* [SHORT TASK]
Can you give every line of the entries below as a Markdown table, with a No. column holding the row number and a Line column holding the text, leaving out any blank lines?

* [Collection entries]
##########
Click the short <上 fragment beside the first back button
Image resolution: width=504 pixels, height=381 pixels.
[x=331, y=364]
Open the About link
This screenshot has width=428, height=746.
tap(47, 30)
##########
* [EXERCISE RESULT]
| No. | Line |
|---|---|
| 1 | Click the short <上 fragment beside the first back button |
| 2 | Image resolution: width=504 pixels, height=381 pixels. |
| 3 | [x=331, y=364] |
| 4 | Open the About link |
| 5 | This screenshot has width=428, height=746. |
| 6 | tap(47, 30) |